Fast Data Loading
- Translate your data to CSV.
- Create a temporary table (as you noted, without indexes).
- Execute a COPY command:
\COPY schema.temp_table FROM /tmp/data.csv WITH CSV
- Insert the data into the non-temporary table.
- Create indexes.
- Set appropriate statistics.
Further Recommendations
For large volumes of data:
- Split the data into child tables.
- Insert it in order of the column from which most of the
SELECT
statements will use. In other words, try to align the physical model with the logical model.

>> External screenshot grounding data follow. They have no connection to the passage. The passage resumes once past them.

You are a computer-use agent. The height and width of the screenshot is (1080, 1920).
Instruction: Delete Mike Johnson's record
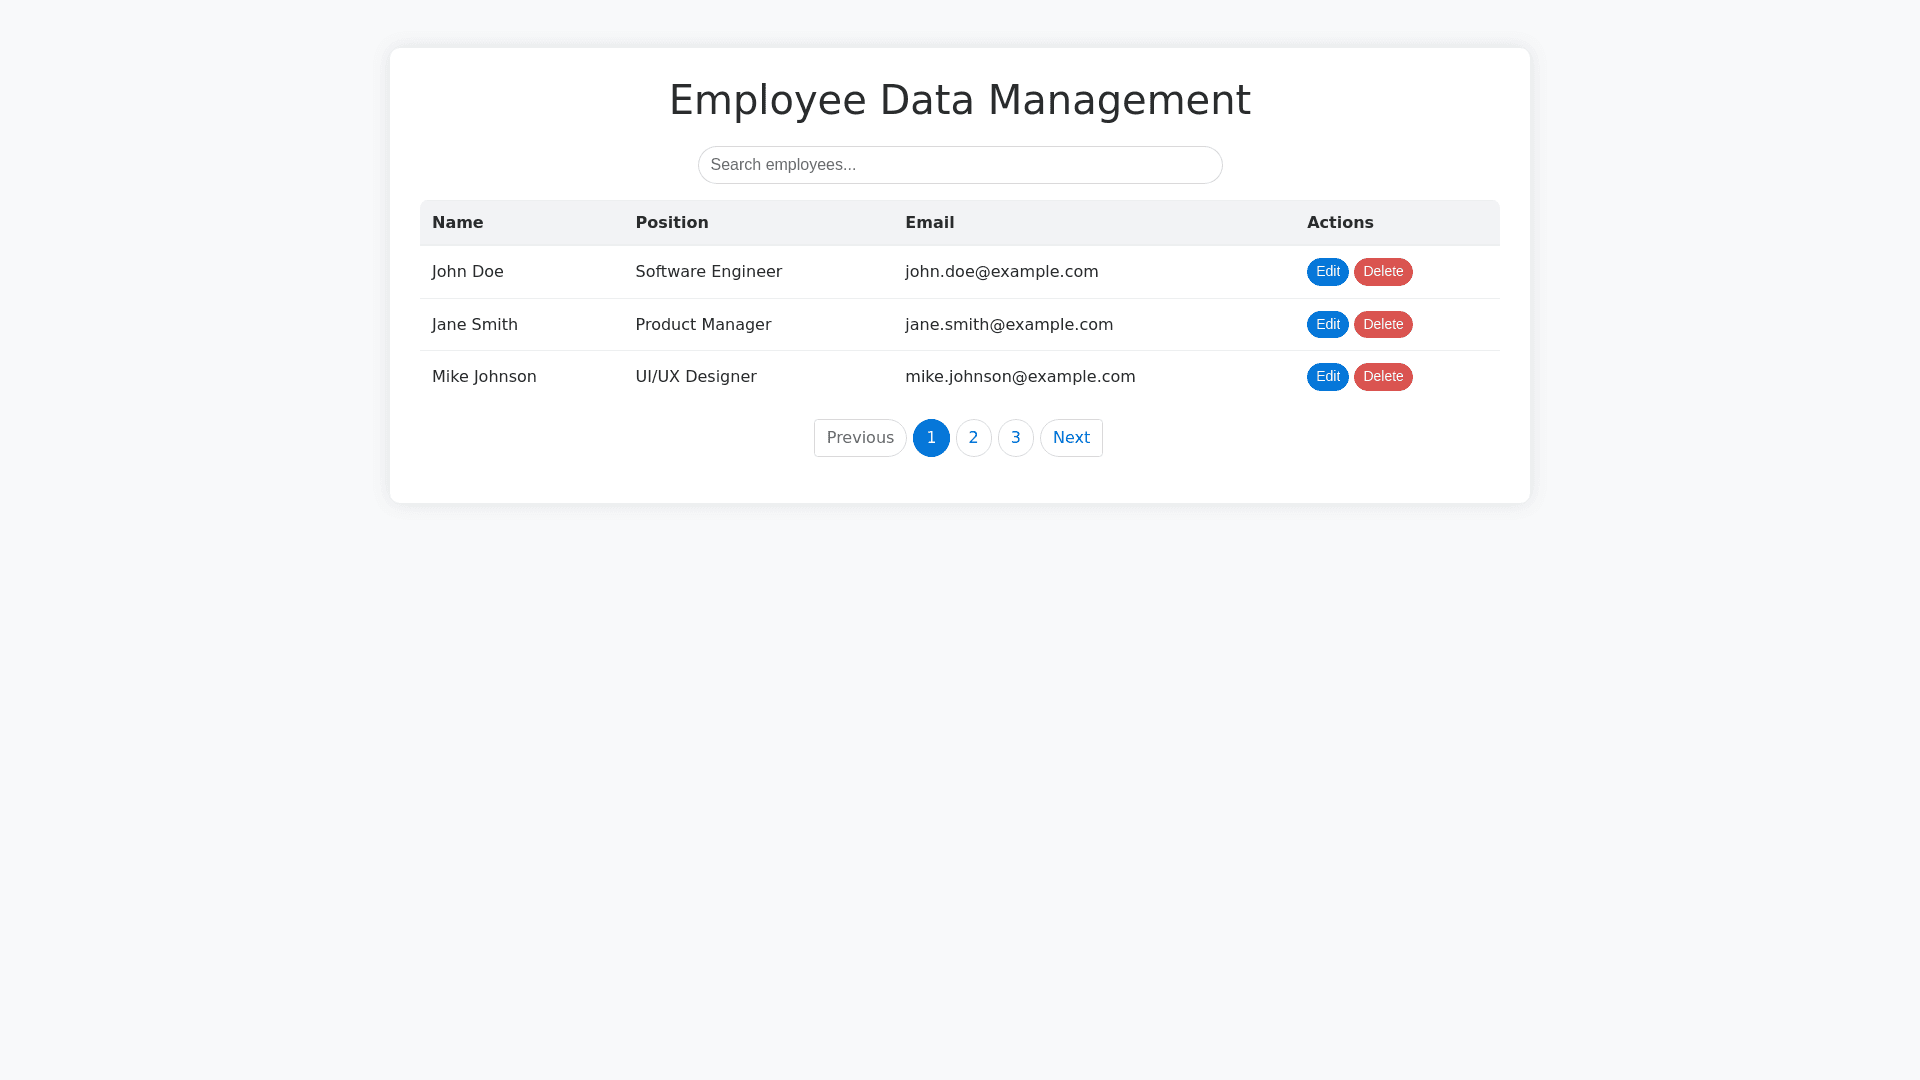pyautogui.click(x=1382, y=377)
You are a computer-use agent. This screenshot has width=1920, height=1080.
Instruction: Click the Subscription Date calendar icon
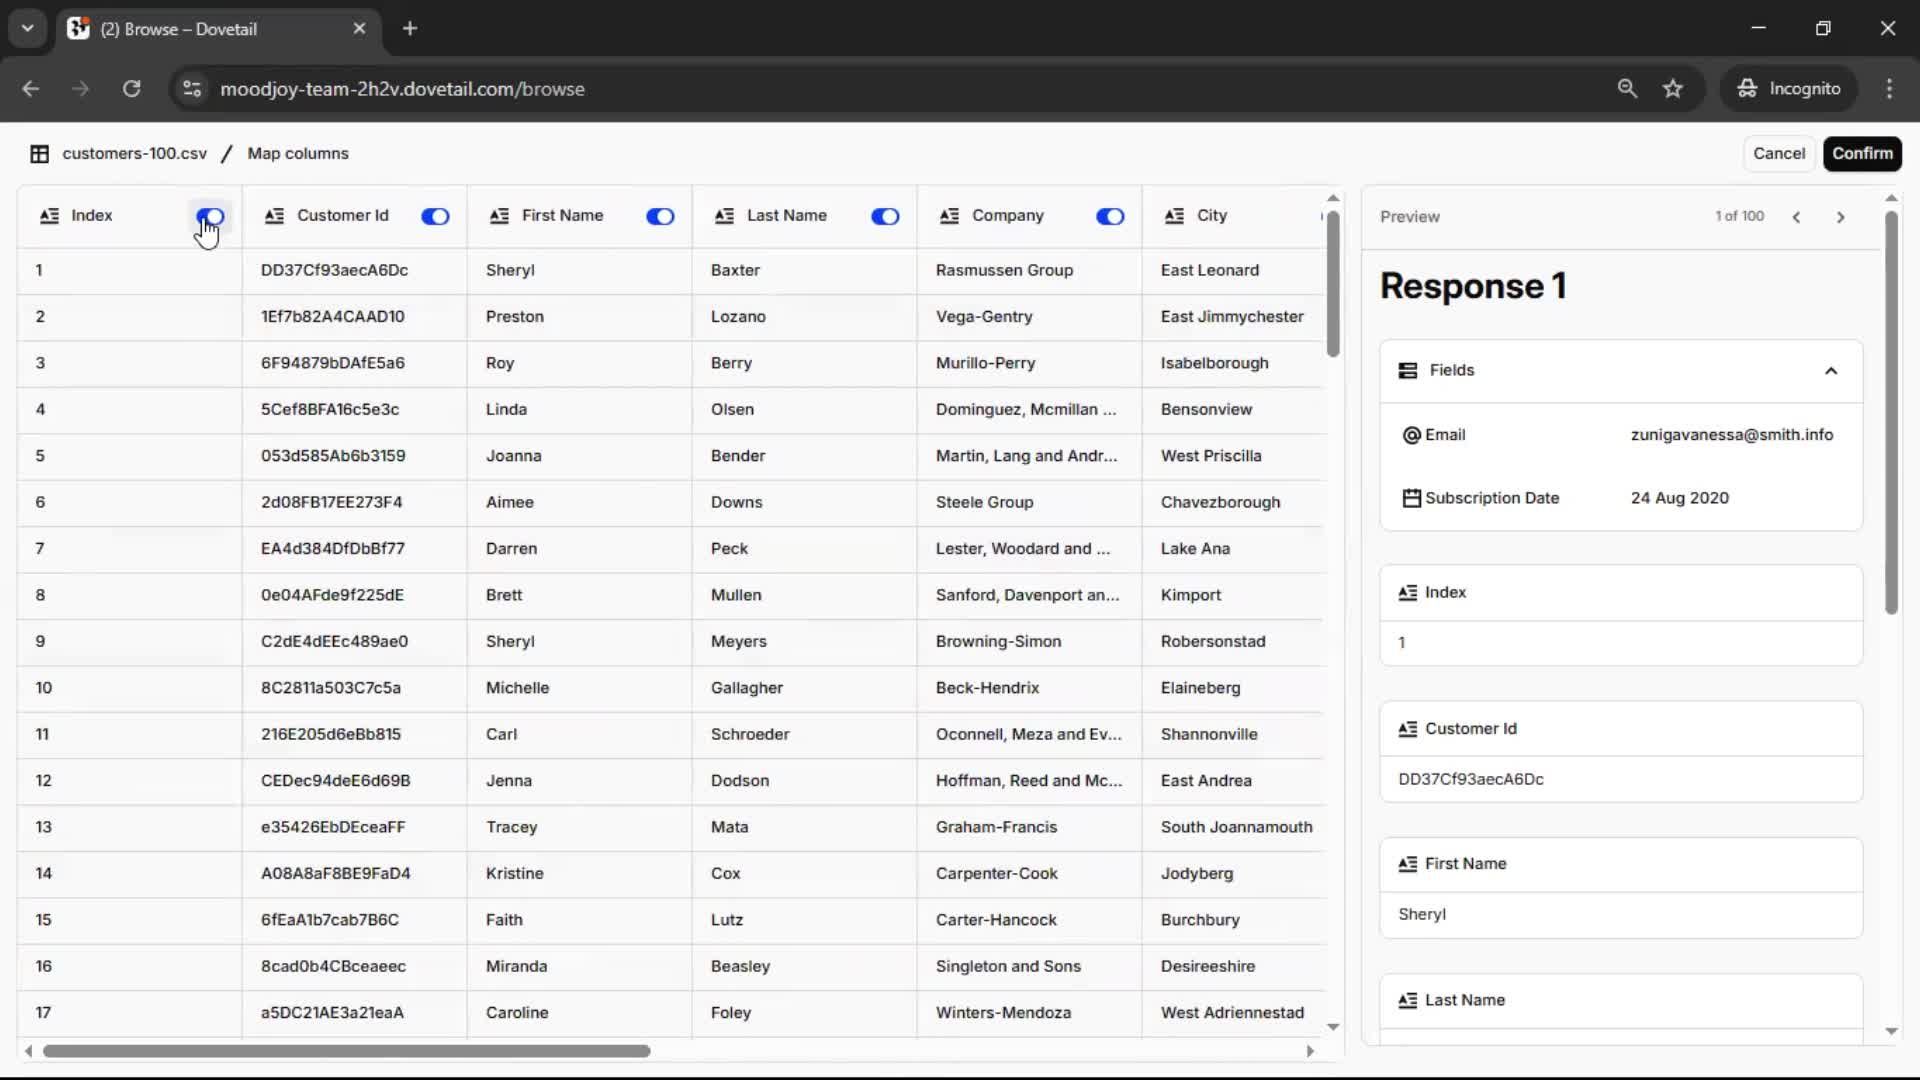coord(1411,498)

- Adjust your configuration settings.
- Create a
CLUSTER
index (most important column on the left). For example:
CREATE UNIQUE INDEX measurement_001_stc_index
ON climate.measurement_001
USING btree
(station_id, taken, category_id);
ALTER TABLE climate.measurement_001 CLUSTER ON measurement_001_stc_index;
Configuration Settings
On a machine with 4GB of RAM, I did the following...
Kernel Configuration
Tell the Kernel that it's okay for programs to use gobs of shared memory:
sysctl -w kernel.shmmax=536870912
sysctl -p /etc/sysctl.conf
PostgreSQL Configuration
- Edit
/etc/postgresql/8.4/main/postgresql.conf
and set:
shared_buffers = 1GB
temp_buffers = 32MB
work_mem = 32MB
maintenance_work_mem = 64MB
seq_page_cost = 1.0
random_page_cost = 2.0
cpu_index_tuple_cost = 0.001
effective_cache_size = 512MB
checkpoint_segments = 10
- Tweak the values as necessary and suitable to your environment. You will probably have to change them for suitable read/write optimization later.
- Restart PostgreSQL.
Child Tables
For example, let's say you have data based on weather, divided into different categories. Rather than having a single monstrous table, divide it into several tables (one per category).
Master Table
CREATE TABLE climate.measurement
(
id bigserial NOT NULL,
taken date NOT NULL,
station_id integer NOT NULL,
amount numeric(8,2) NOT NULL,
flag character varying(1) NOT NULL,
category_id smallint NOT NULL,
CONSTRAINT measurement_pkey PRIMARY KEY (id)
)
WITH (
OIDS=FALSE
);
Child Table
CREATE TABLE climate.measurement_001
(
-- Inherited from table climate.measurement_001: id bigint NOT NULL DEFAULT nextval('climate.measurement_id_seq'::regclass),
-- Inherited from table climate.measurement_001: taken date NOT NULL,
-- Inherited from table climate.measurement_001: station_id integer NOT NULL,
-- Inherited from table climate.measurement_001: amount numeric(8,2) NOT NULL,
-- Inherited from table climate.measurement_001: flag character varying(1) NOT NULL,
-- Inherited from table climate.measurement_001: category_id smallint NOT NULL,
CONSTRAINT measurement_001_pkey PRIMARY KEY (id),
CONSTRAINT measurement_001_category_id_ck CHECK (category_id = 1)
)
INHERITS (climate.measurement)
WITH (
OIDS=FALSE
);
Table Statistics
Bump up the table stats for the important columns:
ALTER TABLE climate.measurement_001 ALTER COLUMN taken SET STATISTICS 1000;
ALTER TABLE climate.measurement_001 ALTER COLUMN station_id SET STATISTICS 1000;
Don't forget to VACUUM
and ANALYSE
afterwards.